Em uma rápida fala antes do encontro, no Palácio Diriyah, Dmitriev afirmou que as conversas serão mais amplas que Ucrânia, um outro sinal do Kremlin, e poderão incluir o programa nuclear do Irã. Trump deixou o acordo que tentava afastar os aiatolás da bomba atômica em 2018, e desde então Teerã aumentou sua capacidade de produção de material físsil para armas nucleares.
Em janeiro, Rússia e Irã assinaram um acordo aprofundando seus laços econômicos e militares, e com a posição enfraquecida de Teerã devido às guerras de Israel na esteira do 7 de Outubro, Putin pode ter o que oferecer aos EUA, arquirrivais do país persa ao lado do Estado judeu.
Do lado americano, estão presentes o secretário de Estado, Marco Rubio, o assessor de Segurança Nacional, Michael Waltz, e o enviado para o Oriente Médio, Steve Witkoff.
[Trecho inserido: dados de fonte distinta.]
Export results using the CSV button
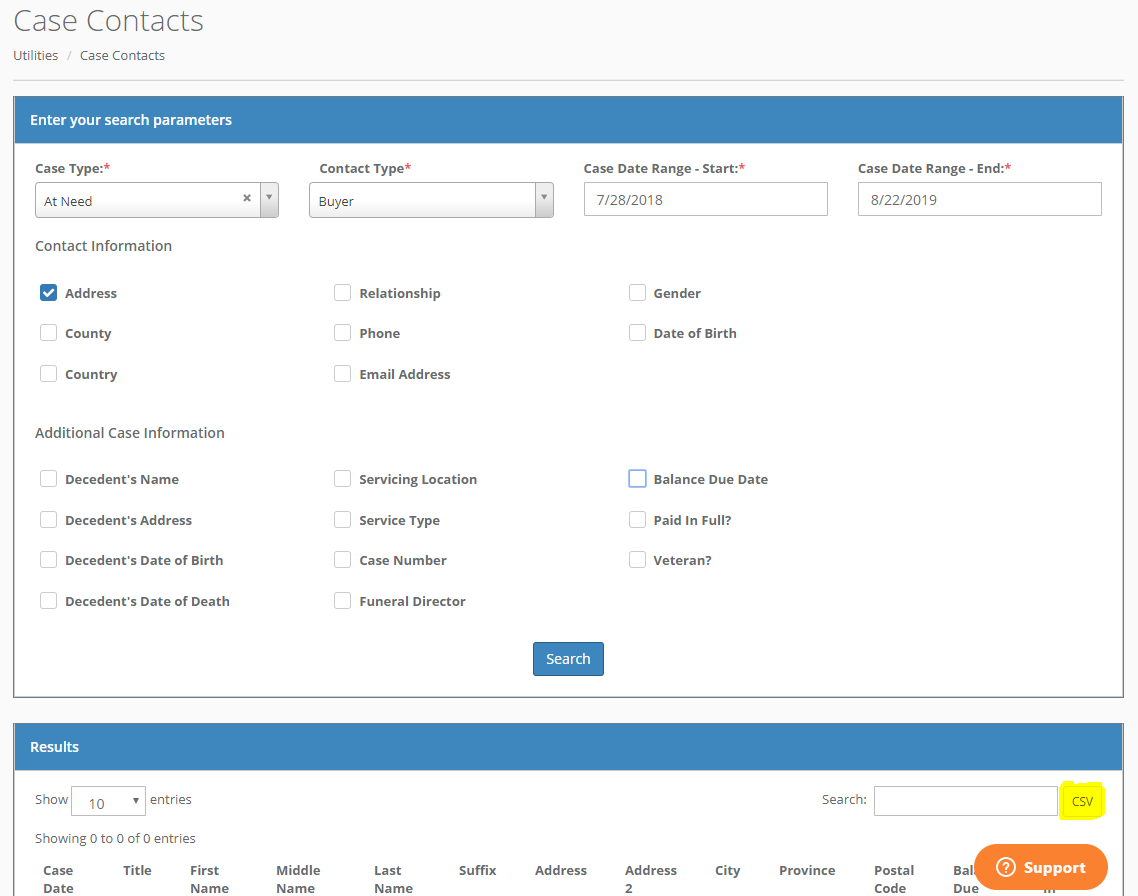Viewport: 1138px width, 896px height. tap(1082, 801)
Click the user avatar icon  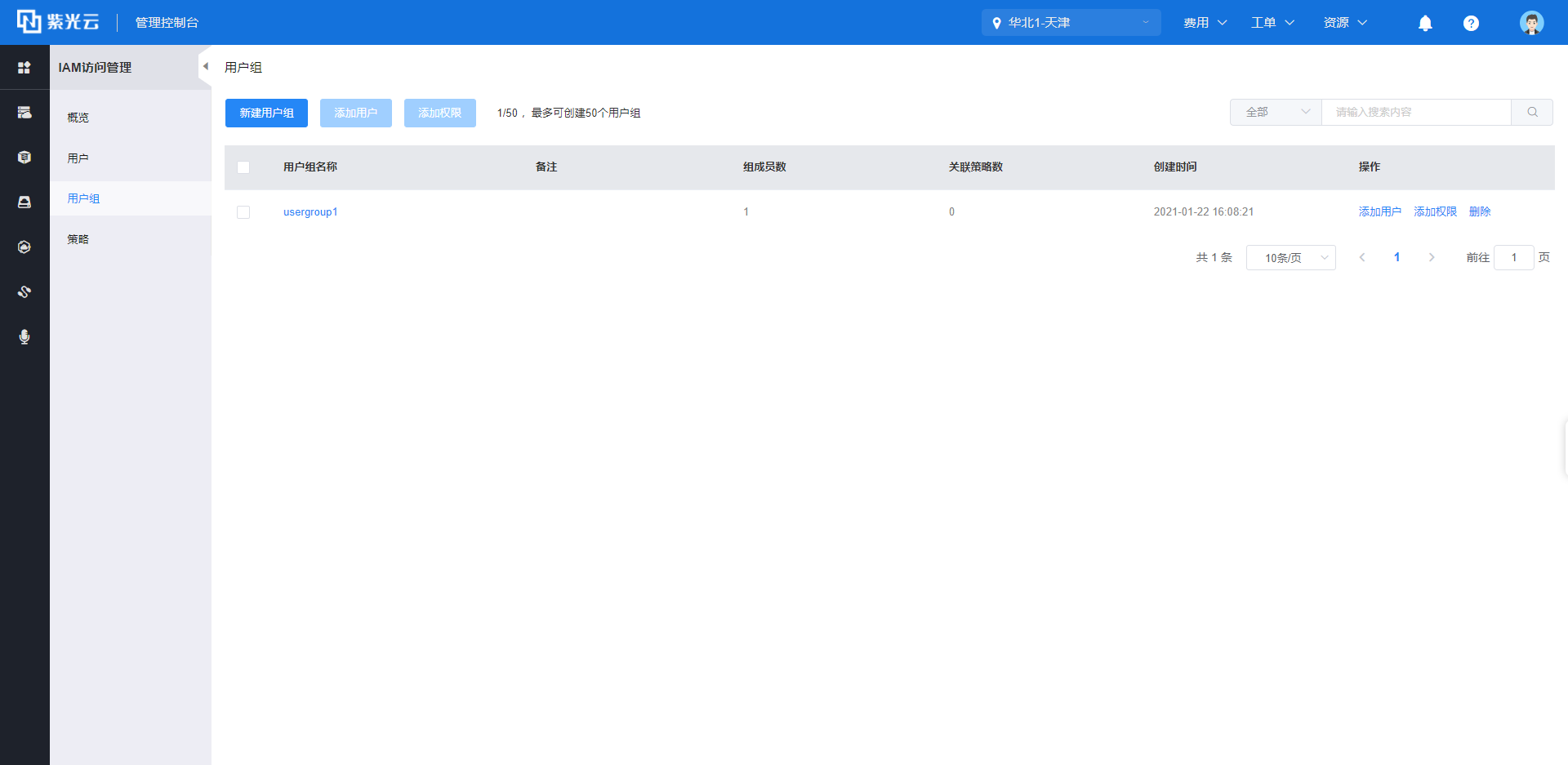tap(1531, 23)
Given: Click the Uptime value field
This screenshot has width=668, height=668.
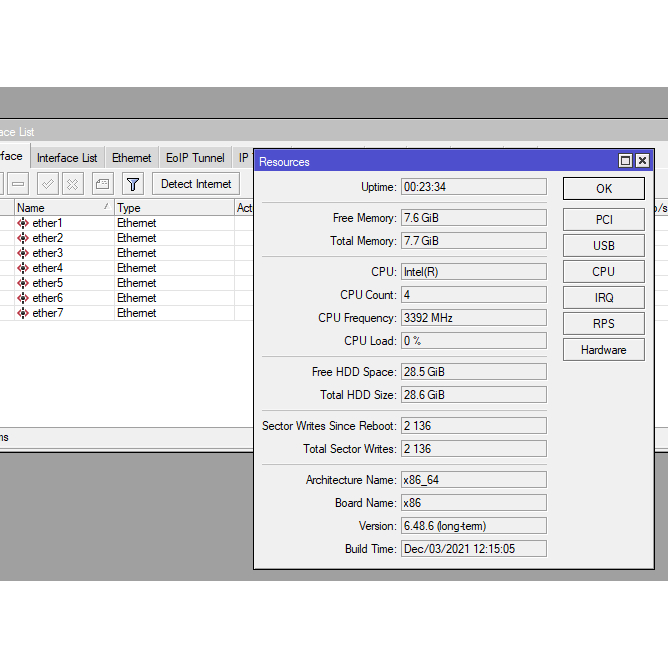Looking at the screenshot, I should [x=473, y=187].
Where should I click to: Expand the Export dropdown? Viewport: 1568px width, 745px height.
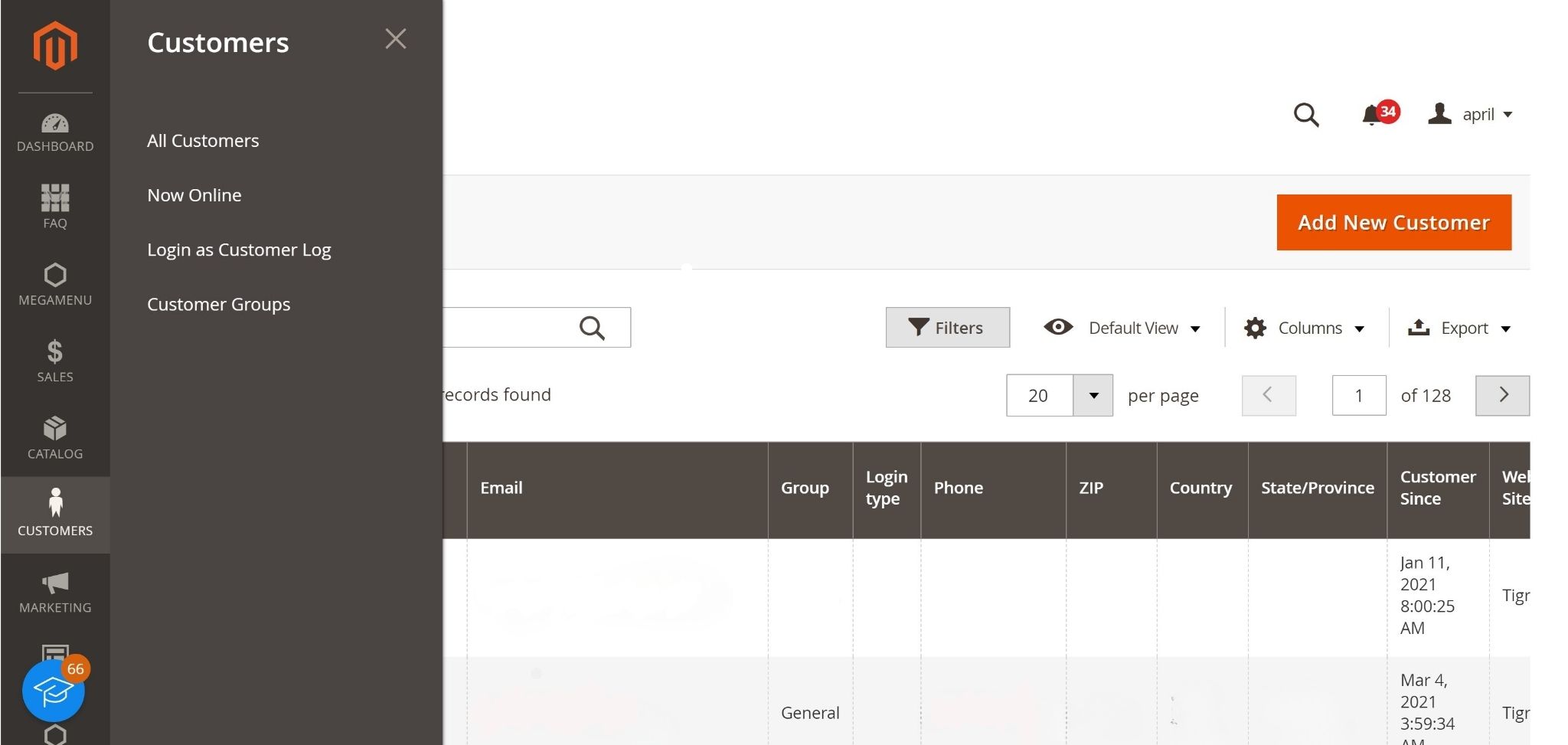pos(1459,328)
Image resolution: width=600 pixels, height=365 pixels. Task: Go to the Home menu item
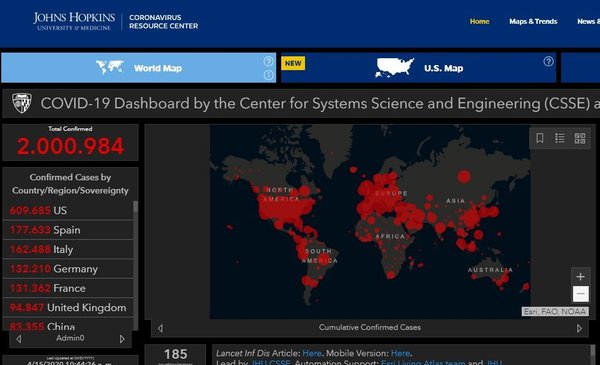[479, 21]
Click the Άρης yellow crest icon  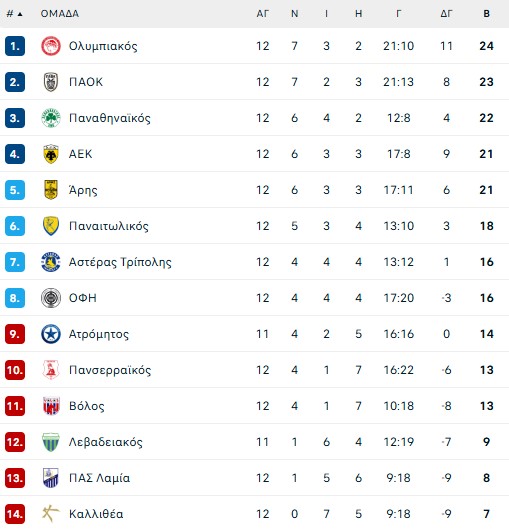tap(51, 190)
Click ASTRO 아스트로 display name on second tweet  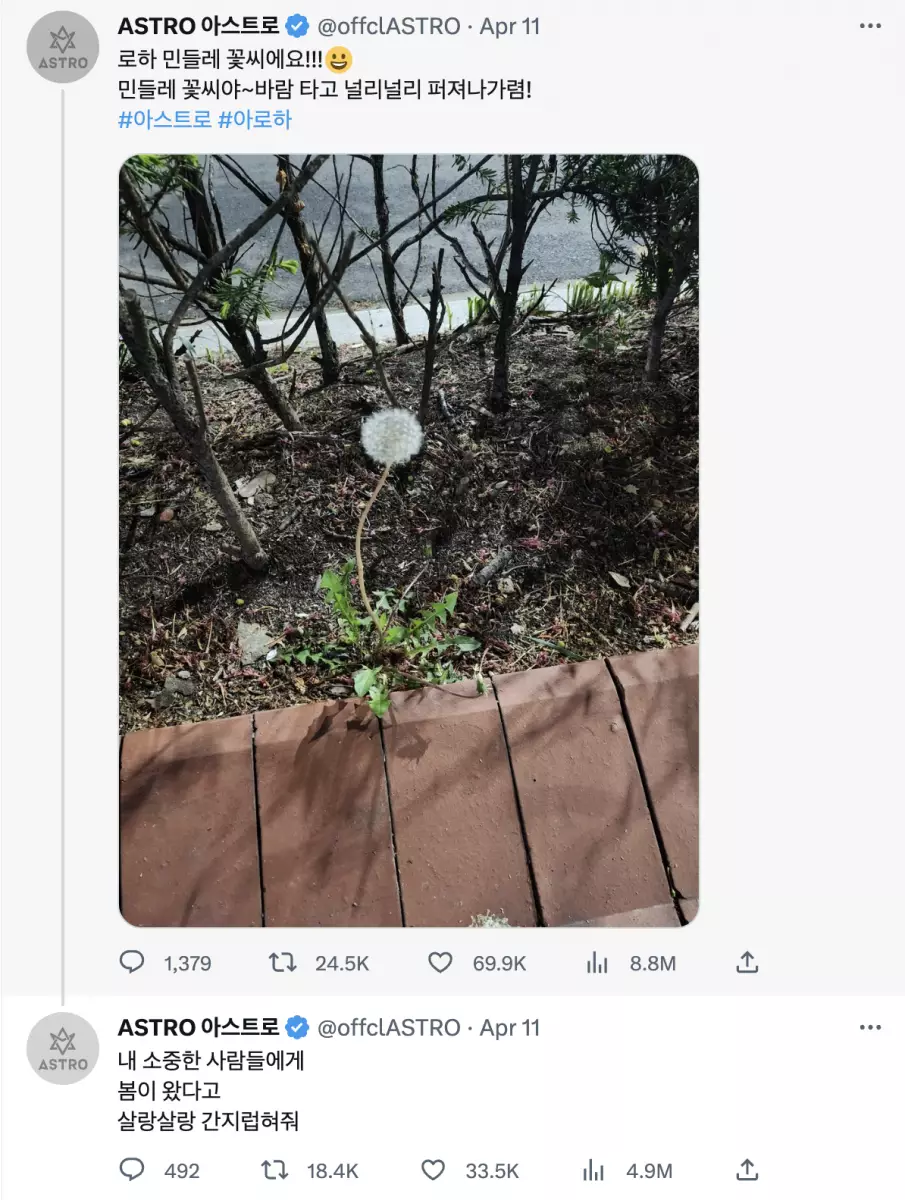[x=198, y=1027]
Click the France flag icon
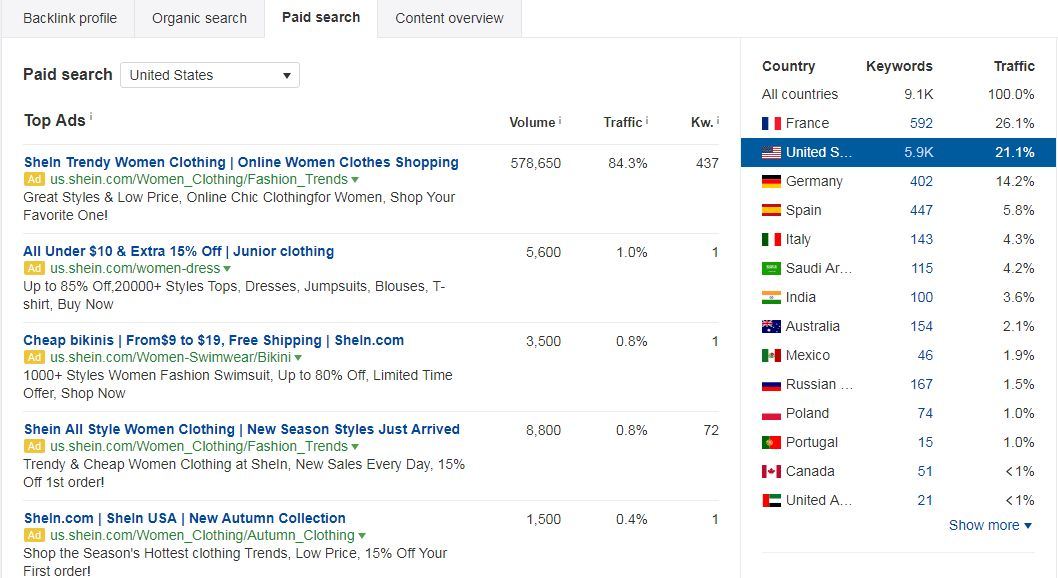The width and height of the screenshot is (1058, 578). (x=771, y=123)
O encontro é mediado pelo chanceler saudita, príncipe Faisal bin Farhan a-lSaud e seu assessor de Segurança, Mosaad bin Mohammad al-Aiban.
As conversas começaram às 10h30 (4h30 em Brasília). O enviado de Trump para Rússia/Ucrânia, Keith Kellogg, não está presente: ele ficou em Bruxelas tentando acalmar os europeus acerca das negociações, lançadas de forma intempestiva pelo presidente americano em um telefonema a Putin na semana passada.
Como a Folha havia relatado, o Kremlin havia colocado um pé no freio da miríade de contatos realizados indiretamente por prepostos de Trump desde a posse do americano, há um mês. Deu certo: o mercurial presidente entrou no circuito e, se não cumpriu a bravata de “acabar com a guerra em um dia”, ao menos viu algo acontecer.
A invasão levou os laços entre as duas maiores potências nucleares do mundo, que deverão também discutir controle desses armamentos, ao pior nível desde a Guerra Fria. Trump já havia deixado 2 dos 3 principais tratados para evitar um conflito atômico em seu mandato anterior, e Putin suspendeu a participação russa no principal deles em 2023.
Zelenski já disse que não aceitará nenhum acordo que não o ouça, e líderes europeus se reuniram para reafirmar que o continente precisa se rearmar para não mais depender dos EUA na segunda (18), embora sem ter muito o que fazer acerca das conversas em Riad.
A posição autoritária americana foi deixada clara na sexta (14), quando o vice-presidente J.D. Vance proferiu um incendiário discurso em Munique criticando duramente os países europeus por coibirem sua extrema-direita, dizendo que eles deveriam se virar em termos defensivos pois os EUA não estariam lá para sempre.